» **Page excerpt**:
Opinion
Nos. 41-58, 42-58, 130-58.
May 3, 1961. Rehearing Denied July 19, 1961.
Richard S. Doyle and Stanley Worth, Washington, D.C., for plaintiffs. Blair, Korner, Doyle Worth, Washington, D.C., and Romeika, Fish Scheckter, Philadelphia, Pa., and Jules G. Korner III, Washington, D.C., on the briefs.
Earl L. Huntington, Washington, D.C., with whom was Asst. Atty. Gen. Louis F. Oberdorfer, Washington, D.C., for defendant. James P. Garland and Lyle M. Turner, Washington, D.C., on the brief.
These three cases involve identical questions of fact and law. They are suits for the recovery of income taxes collected from the estates of Bains and Godfrey, and from Barger who died after the payment of the tax, and whose estate is suing for the refund of the tax which he paid. The three taxpayers each owned shares in a corporation which in 1950 redeemed a part of the shares of each of its shareholders, paying the shareholders a fixed price per share. The Government collected the taxes on these payments on the basis that they were fully taxable as dividends. The plaintiffs contend that, because of certain statutory provisions, the payments should have been given capital gains treatment, under which their taxes would have been substantially smaller.
The corporation in question was Bloomsburg Hosiery Mills, Inc., a Pennsylvania corporation. From at least as far back as 1925 the stock of the corporation had been owned, one-half by Edward Bains, one-fourth by J. Lewis Godfrey and one-fourth by John P. Barger. These three men were the officers and directors of the corporation. The corporation had been reasonably successful, had paid cash dividends quite regularly, and issued stock dividends on at least two occasions.

Records from a data collection
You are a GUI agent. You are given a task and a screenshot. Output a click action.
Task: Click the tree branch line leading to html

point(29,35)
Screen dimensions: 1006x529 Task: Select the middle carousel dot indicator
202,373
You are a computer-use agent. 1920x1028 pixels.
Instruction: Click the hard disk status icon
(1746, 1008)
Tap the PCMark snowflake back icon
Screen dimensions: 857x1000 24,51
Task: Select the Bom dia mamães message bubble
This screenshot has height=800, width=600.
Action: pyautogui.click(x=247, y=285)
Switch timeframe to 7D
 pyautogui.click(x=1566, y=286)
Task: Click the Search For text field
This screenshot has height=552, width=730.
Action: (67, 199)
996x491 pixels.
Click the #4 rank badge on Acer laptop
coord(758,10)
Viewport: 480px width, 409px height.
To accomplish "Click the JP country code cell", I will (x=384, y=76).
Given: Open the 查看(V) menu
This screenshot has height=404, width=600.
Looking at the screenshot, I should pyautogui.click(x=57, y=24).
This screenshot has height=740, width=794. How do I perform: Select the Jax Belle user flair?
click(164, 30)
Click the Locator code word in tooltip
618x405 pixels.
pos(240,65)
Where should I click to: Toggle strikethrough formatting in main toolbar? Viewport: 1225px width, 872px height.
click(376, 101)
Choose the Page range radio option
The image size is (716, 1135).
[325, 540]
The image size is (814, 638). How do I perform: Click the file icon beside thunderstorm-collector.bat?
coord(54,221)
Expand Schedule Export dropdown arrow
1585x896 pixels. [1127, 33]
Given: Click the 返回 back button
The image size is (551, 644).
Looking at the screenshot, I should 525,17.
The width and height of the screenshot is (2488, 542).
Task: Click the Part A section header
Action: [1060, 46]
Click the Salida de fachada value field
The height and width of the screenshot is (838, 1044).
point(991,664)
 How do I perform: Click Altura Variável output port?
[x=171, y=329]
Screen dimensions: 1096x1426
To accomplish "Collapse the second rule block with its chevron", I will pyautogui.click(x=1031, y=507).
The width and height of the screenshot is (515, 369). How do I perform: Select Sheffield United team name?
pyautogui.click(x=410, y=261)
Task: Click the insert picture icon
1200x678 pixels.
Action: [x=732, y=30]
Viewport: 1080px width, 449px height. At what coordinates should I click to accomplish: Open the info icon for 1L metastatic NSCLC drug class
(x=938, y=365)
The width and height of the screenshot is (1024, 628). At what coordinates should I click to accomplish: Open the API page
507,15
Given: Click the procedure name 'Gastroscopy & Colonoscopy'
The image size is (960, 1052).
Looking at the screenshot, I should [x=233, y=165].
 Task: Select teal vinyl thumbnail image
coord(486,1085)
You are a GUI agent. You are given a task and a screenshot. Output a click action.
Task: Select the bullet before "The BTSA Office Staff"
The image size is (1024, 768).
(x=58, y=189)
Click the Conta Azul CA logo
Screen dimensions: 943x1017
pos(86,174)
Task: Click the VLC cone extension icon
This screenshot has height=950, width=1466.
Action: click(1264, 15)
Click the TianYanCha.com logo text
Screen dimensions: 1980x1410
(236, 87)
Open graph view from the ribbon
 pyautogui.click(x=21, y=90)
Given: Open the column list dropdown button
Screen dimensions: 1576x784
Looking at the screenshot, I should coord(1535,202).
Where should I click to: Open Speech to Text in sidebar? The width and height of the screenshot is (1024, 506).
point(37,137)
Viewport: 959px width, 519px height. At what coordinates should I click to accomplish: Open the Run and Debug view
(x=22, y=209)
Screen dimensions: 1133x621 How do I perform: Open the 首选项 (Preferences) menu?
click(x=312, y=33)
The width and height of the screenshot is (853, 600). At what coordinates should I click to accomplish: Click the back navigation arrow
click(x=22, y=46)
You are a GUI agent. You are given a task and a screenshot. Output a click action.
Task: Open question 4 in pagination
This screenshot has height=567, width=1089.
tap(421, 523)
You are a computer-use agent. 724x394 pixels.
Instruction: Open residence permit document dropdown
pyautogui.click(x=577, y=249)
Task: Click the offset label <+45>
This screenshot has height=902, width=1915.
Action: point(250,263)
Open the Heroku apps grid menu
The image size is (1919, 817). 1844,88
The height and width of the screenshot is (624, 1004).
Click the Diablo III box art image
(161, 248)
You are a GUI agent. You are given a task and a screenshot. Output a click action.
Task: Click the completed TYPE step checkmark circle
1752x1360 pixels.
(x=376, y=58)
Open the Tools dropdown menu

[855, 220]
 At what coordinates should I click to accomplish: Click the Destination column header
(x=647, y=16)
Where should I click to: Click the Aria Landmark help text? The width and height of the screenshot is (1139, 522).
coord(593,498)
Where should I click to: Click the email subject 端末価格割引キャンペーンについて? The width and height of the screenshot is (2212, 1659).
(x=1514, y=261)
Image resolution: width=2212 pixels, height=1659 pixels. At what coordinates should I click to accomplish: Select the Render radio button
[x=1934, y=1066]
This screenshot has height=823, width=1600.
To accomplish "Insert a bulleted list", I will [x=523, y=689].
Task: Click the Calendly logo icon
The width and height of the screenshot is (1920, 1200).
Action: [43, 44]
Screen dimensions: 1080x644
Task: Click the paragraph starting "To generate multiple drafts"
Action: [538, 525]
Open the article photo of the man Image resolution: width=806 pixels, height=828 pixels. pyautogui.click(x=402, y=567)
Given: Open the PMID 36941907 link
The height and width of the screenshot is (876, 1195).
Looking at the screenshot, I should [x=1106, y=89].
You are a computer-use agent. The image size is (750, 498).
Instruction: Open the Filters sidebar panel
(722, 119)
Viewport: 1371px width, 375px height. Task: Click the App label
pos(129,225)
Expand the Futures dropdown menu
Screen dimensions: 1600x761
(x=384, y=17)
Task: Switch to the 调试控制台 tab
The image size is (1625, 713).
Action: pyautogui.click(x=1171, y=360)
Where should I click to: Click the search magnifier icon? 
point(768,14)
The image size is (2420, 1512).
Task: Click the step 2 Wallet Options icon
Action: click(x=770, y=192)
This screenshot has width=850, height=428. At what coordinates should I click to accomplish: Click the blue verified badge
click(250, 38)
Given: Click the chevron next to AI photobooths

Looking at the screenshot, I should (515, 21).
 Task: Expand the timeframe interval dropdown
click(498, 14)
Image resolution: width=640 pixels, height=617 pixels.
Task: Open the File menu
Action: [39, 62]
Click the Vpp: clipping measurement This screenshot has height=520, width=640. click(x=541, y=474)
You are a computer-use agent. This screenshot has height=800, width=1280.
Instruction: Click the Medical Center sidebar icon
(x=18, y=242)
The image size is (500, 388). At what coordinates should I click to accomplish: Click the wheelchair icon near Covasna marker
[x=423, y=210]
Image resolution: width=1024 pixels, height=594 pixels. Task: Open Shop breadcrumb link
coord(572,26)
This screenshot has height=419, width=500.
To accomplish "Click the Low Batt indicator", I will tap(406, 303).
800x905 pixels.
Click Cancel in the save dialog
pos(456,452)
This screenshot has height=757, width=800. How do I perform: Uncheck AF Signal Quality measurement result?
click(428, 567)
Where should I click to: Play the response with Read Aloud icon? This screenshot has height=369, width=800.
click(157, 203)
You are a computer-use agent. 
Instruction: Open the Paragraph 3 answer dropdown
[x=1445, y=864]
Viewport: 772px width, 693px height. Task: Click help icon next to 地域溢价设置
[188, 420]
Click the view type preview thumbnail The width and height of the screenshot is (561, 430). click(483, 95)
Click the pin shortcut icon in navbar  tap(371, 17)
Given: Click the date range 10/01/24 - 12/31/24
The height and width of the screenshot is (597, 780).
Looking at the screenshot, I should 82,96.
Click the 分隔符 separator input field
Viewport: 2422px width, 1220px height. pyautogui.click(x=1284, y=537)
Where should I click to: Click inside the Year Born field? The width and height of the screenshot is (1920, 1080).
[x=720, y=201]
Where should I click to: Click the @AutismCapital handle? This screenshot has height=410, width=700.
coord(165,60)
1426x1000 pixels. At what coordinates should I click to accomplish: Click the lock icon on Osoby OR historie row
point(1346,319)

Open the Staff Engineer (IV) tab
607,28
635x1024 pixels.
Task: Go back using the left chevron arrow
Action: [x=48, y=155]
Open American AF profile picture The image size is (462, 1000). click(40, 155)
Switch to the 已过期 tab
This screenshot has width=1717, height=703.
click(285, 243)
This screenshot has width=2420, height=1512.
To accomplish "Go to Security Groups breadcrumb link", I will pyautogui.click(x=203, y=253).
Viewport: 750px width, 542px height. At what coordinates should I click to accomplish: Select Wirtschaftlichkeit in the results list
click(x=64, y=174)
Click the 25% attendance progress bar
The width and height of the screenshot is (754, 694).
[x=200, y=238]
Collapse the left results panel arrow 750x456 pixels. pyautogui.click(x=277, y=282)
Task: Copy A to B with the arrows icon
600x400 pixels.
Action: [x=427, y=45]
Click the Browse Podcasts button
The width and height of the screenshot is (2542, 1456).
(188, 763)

» **Task list**:
1. Retype the passage of the court opinion that starts with the words "The corporation in" and ends after the words "least two occasions.".
2. Continue the court opinion on the tax refund suits from the point where it stops.

» **Responses to the tasks**:
1.
The corporation in question was Bloomsburg Hosiery Mills, Inc., a Pennsylvania corporation. From at least as far back as 1925 the stock of the corporation had been owned, one-half by Edward Bains, one-fourth by J. Lewis Godfrey and one-fourth by John P. Barger. These three men were the officers and directors of the corporation. The corporation had been reasonably successful, had paid cash dividends quite regularly, and issued stock dividends on at least two occasions.

2.
In September 1947 Mr. Godfrey died and his stock passed to a trust which had been created by his will. In February 1949, by a proportionate redemption of 100 shares of stock, which transaction is not in question here, the total number of shares was reduced to 2400, the proportionate ownership remaining as it had been. In July 1949 Edward Bains died, and his 1200 shares passed to a testamentary trust.
After the death of Mr. Bains, various proposals and counter proposals were made and considered by the stockholders. An attempt was made to interest an outsider in purchasing the Bains stock. The potential purchaser wanted to obtain a controlling interest in the corporation and the Godfrey and Barger interests were not agreeable to that. Although the discussions were on an amicable basis, the legal adviser of the Bains trust was prepared to recommend that the trust invoke the Pennsylvania Deadlock Statute and compel an involuntary dissolution of the corporation, if a plan for getting the Bains trust investment out of the corporation could not be agreed upon. This advisor was of the view that a trust which was to provide an income for Mr. Bains' widow should not have its funds tied up in a small corporation which would have new and untested management. Further, the Bains estate needed money to pay administration costs and estate taxes. The trustees of the Bains trust concluded that the trust should get its money out of the corporation.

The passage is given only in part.